Kiedyś na jednej ze stacji ścigał mnie SOKista, bo zamiast śmierdzącym, zaszczanym przejściem podziemnym zszedłem z peronu przejściem dla personelu. Uciekłem od przyjemności opłacenia mandatu gdzieś w gąszcz budynków przy kolei. Oprawca zgubił ślad. Udało się. Teraz może i to śmieszne…. ale…. nie, dziękuję za takie przygody.
Polityka PKP
Sieć połączeń oraz infrastruktura PKP nie odpowiada potrzebom Polaków i realiom życia w naszym Kraju. Buduje się za miliardy zł megainwestycje taka jak Łódź Fabryczna, tymczasem centrum regionu, w którym mieszkam, czyli Zagłębie Miedziowe, miasta takie Lubin czy Polkowice (łącznie 100 tys. mieszkańców, siedziba KGHM) pozostają bez połączenia kolejowego z resztą kraju z uwagi na katastrofalny stan torów.
Zamiast najpierw łatać białe dziury w infrastrukturze – buduje się propagandowe inwestycje „wizerunkowe” na kształt wspomnianej Łodzi Fabrycznej.

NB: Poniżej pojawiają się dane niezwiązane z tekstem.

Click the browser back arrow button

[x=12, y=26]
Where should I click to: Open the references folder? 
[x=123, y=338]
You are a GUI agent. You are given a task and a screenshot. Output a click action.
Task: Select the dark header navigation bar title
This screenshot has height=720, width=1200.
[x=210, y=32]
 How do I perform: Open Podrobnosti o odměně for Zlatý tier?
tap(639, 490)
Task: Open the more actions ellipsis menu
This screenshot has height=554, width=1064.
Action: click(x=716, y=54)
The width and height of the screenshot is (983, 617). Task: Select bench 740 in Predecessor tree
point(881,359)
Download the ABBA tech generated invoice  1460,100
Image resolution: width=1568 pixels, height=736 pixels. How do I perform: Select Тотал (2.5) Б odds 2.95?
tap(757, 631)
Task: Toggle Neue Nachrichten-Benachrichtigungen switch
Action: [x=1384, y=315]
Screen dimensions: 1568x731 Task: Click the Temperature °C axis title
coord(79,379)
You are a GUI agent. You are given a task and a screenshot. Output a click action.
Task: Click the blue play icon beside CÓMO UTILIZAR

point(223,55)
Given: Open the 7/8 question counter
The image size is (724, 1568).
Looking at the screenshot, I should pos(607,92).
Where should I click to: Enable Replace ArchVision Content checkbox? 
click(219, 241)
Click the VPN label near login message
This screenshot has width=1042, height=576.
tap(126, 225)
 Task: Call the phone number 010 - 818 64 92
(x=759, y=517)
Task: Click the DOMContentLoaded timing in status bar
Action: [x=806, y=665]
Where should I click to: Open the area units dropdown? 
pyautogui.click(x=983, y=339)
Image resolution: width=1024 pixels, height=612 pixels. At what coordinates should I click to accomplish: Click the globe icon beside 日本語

Mam przykre wrażenie, że polityka PKP to faworyzowanie dużych ośrodków miejskich kosztem mniejszych miast.
Podsumowując.
Wątpliwa higiena obcowania z PKP, nieprzyjemne doznania typowe dla komunikacji zbiorowej, wątpliwe bezpieczeństwo… i nawet gdybym chciał zmienić zdanie nietrafiona polityka „słomianych inwestycji’ na miarę filmu „Miś” oraz skandalicznego zaniedbania prowincji nie pozwala mi myśleć inaczej.
Jaka jest Twoja opinia o PKP i transporcie kolejowym? Czekam na Twój komentarz!
No chciałoby się żeby było inaczej pewne zmiany już zaszły dworce już mniej jadą moczem. Pamiętasz na pewno dworzec Wrocław oraz Poznań przed euro 2012 niestety śmierdziały moczem leszczyński też nie był lepszy obecnie jest po remoncie ,Rawicz zdaje się też wyremontowali. Co mnie wkurza na kolei … Spóźnienia naprawdę nie mogę pojąć jak pociągi mogą się spóźniać skoro jeżdżą po szynach. Kolejna sprawa czasy przejazdu raz mi się zdarzyła 12 godzinna jazda z Leszna do Łeby i po tym przejeździe stwierdziłem ,że nad morze tylko i wyłącznie autem. Czasy przejazdów są czasami gorsze jak przed drugą wojną światową a mamy 21 wiek. Ja nie wymagam żeby polskie koleje osiągały prędkości takie jak TVG ale prędkość średnia 120 km,h powinna być standartem. Rozwój szybkich kolei też jest konieczny jeżeli kolej ma konkurować z samochodami na PL wystarczą szybkie koleje osiągające 240km,h to żaden wyczyn na obecne czasy. Gdyby pociąg Leszno -Kołobrzeg jechał 3,5 godziny do celu sam chętnie bym skorzystał.Ale w takim układzie wolę auto.
Ha!
Ostatnio po długim czasie niekorzystania, miałem okazje jechać pociągiem z Zielonej Góry do Gdańska…
I co? I ekstra!
Czysto, cicho, można pospać, albo poczytać…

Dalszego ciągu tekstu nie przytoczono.